Shortly after I read her biography, Ringling Bros., Barnum & Bailey came to my hometown, and I was able to interview an incredibly old, incredibly lovely woman who had known Mabel back in the early days of circus. Wow! I came back from that interview on fire for my story.

My character Lola is based loosely on Mabel, and the rest of the circus magic is based on a wonderful collection of out-of-print books I read about the days of the Big Top in the seventies. I was able to obtain the books from my dear friend, Bob Kenney, a professional magician who happens to also be a circus buff.

Those rare books gave me the feel of being an insider at the circus, not of merely telling about the shows under the Big Top, but of following the performers after the shows. When you read scenes in The Language of Silence about marking the circus route, receiving mail, teaching the children, mapping out a circus season, practicing for the shows, laying down straw for a “straw house,” setting up the Big Top with elephants, and much more, you’re seeing the results of many months of reading and research.

For me, the best part of writing the book was infusing it with the magic of dancing horses and trained tigers. It was the fun of showing Magic Michelle with her heart-shaped circle of white doves and Jocko the head clown with his longing to read.
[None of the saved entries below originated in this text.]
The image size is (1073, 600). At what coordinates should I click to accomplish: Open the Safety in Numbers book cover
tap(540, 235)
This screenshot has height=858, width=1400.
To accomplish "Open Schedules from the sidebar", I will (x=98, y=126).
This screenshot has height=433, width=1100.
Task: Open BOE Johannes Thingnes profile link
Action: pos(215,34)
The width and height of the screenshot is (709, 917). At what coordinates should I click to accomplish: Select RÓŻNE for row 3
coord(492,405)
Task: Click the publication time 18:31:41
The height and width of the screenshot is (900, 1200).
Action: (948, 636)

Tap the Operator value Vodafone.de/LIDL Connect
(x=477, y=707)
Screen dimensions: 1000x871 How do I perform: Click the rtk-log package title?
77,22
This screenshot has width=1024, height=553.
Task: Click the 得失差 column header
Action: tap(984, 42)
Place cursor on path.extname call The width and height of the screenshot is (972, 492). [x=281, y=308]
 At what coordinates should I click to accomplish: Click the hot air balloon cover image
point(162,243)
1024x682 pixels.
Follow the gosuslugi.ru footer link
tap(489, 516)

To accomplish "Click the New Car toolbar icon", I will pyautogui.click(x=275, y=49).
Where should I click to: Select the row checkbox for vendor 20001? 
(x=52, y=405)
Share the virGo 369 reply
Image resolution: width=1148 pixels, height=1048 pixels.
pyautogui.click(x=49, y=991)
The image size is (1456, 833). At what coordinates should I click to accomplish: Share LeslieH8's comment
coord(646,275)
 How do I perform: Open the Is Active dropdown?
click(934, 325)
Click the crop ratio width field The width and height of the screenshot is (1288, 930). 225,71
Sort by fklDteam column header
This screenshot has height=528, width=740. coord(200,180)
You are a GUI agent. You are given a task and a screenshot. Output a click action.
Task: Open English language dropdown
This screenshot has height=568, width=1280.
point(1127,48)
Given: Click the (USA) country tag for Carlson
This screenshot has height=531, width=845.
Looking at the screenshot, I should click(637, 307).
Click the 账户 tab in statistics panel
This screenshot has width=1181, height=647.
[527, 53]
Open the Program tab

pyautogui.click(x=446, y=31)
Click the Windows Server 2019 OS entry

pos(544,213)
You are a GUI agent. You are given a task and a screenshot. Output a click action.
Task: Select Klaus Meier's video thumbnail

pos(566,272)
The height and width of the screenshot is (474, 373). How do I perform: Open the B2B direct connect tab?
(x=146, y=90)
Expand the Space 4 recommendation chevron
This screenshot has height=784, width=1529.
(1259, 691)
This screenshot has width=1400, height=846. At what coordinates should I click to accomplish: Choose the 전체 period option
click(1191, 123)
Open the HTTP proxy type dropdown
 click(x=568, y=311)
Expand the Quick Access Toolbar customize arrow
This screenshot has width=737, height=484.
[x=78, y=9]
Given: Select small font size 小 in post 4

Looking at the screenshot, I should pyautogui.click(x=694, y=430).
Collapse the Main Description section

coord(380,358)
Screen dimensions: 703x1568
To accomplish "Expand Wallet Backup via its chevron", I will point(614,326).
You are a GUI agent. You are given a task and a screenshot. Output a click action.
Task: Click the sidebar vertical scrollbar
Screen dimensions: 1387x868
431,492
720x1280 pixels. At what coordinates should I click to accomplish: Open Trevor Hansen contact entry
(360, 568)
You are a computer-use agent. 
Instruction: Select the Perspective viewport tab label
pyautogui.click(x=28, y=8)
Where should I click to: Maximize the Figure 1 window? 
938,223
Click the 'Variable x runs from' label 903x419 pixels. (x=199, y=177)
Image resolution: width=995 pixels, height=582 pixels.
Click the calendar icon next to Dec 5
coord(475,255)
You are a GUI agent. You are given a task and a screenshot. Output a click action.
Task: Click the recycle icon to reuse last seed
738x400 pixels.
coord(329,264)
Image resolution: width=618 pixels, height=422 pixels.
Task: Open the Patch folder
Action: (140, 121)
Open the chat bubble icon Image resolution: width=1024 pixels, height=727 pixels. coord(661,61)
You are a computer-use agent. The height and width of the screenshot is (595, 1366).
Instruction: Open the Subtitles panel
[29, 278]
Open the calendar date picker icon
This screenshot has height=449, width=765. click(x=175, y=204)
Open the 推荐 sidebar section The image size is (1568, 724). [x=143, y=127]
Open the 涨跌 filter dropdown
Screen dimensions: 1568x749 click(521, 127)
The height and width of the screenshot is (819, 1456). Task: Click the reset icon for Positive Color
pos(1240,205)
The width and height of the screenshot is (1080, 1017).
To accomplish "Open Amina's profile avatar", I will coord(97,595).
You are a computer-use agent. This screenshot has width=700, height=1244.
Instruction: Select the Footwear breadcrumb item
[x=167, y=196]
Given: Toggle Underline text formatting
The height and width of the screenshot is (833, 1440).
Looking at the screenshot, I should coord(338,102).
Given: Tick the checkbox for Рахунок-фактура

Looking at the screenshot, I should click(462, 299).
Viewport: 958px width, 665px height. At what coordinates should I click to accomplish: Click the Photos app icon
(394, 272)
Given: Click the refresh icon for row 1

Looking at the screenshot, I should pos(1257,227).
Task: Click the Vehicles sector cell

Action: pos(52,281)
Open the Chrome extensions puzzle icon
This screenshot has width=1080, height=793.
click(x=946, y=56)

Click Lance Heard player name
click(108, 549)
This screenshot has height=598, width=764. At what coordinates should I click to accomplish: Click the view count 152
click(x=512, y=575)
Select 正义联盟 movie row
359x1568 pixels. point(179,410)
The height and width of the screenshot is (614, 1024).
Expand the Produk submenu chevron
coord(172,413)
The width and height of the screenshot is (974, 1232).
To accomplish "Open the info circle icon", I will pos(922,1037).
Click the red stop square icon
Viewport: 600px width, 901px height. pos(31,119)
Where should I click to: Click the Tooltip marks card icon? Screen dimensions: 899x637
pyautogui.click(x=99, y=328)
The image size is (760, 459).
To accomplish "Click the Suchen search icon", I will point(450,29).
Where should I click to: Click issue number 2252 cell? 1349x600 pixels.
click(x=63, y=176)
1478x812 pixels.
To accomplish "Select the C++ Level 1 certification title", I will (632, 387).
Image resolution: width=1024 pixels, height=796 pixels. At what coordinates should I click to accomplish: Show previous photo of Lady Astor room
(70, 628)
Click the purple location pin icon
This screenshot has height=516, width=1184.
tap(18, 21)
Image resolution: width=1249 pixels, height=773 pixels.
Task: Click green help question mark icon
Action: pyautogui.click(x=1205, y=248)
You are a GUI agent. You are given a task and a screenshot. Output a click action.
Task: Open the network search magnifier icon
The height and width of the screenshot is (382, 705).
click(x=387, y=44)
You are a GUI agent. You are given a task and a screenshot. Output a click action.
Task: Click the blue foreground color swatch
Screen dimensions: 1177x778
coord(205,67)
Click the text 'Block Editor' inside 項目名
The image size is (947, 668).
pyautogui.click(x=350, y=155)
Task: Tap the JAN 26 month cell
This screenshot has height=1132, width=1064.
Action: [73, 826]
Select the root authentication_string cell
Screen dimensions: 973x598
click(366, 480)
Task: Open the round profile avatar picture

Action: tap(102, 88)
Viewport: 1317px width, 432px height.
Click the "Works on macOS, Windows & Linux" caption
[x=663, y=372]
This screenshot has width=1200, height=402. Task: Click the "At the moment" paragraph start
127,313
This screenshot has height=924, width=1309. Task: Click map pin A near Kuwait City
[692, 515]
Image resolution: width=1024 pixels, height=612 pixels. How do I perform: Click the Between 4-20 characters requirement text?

It was depicting the heartbreak and the hope of a battered woman who ran to the only safe place she knew, the circus that had sheltered her grandmother.
Thank you for letting me visit with you today! I do hope you’ll love reading The Language of Silence as much as I enjoyed writing it. It’s available in trade paperback, digital and audio forms.


  1. Sounds like an amazing read. Can't wait to check it out.

  2. Sounds like a great read. I do have to admit that clowns still creep me out a little bit!